DIRECTIONS - Copy word for word the part of the reader comments starting at "Fri, Aug 5, 2011 : 2:48" and ending at "2011 : 8:39 p.m.".

Fri, Aug 5, 2011 : 2:48 p.m.

I live on a small side street in Ann Arbor with a 500 student school and yes, traffic is a problem once and a while, especially when they have their ice cream social. But, on the weekends, the school is like a park. Our kids play on the playground, people walk their dogs around the school and play ball on the baseball diamond. I would much rather have a school than a strip mall. Having the Fortis Academy right down the block already from the proposed site, most of the NIMBY arguments should have fallen on deaf ears. I fear that the neighborhood people don't want an Islamic Academy in their neighborhood. I wonder what would have happened if this was a Christian School?


Fri, Aug 5, 2011 : 8:39 p.m.

I find it distressing that so many people are so willing to accuse people they don't even know of discrimination. Why is this? Does it make one feel superior? Do some see the world as a basically hostile place? Does one simply lack imagination as to other possible casues? i really don't get it.

Sandria Kellermann

Fri, Aug 5, 2011 : 2:13 p.m.

We live on the Pittsfield Township border and this is truly sad. No matter what the publicly stated reasons, my instincts tell me there is underlying fear and prejudice here. Since when does a good school hurt property values particularily a religious school? We have some of the best public schools in the state if not the country, and it is sad that more Muslim kids don't join us in public schools so our kids can learn what being American means and learn to reach out to all Americans. But no wonder they need their own schools, who can blame them? With this much ambivalence, and underlying fear, these American kids deserve to have their own religious school too. What are your fears? Are they that if the school is built more Islamic families will buy property here? As a half Jewish/Catholic girl, remember our past mistakes and let us not repeat them. On the eve of 9-11, our ten year anniversary, this is a sad depiction of who we are here in Ann Arbor/Pittsfield area. These are our fellow Americans. These are CHILDREN who will add value to our neighborhoods as other schools have done for us,and help the housing market which is abysmal now, and add to the richness of our own childrens' lives as they blend with ours in friednships. We are better than this. It is why I moved here with my family because I believed in the values that this area has always had of tolerance,acceptance and respect. Open your hearts and minds friends.


Fri, Aug 5, 2011 : 8:07 p.m.

@the compound, re your question ....reality?? ( assuming , of course,)one is paying attention.

Data on locating visible targets
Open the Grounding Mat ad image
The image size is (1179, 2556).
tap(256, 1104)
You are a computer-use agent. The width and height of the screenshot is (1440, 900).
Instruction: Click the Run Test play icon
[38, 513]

FINISHED TASK -
Fri, Aug 5, 2011 : 2:48 p.m.

I live on a small side street in Ann Arbor with a 500 student school and yes, traffic is a problem once and a while, especially when they have their ice cream social. But, on the weekends, the school is like a park. Our kids play on the playground, people walk their dogs around the school and play ball on the baseball diamond. I would much rather have a school than a strip mall. Having the Fortis Academy right down the block already from the proposed site, most of the NIMBY arguments should have fallen on deaf ears. I fear that the neighborhood people don't want an Islamic Academy in their neighborhood. I wonder what would have happened if this was a Christian School?


Fri, Aug 5, 2011 : 8:39 p.m.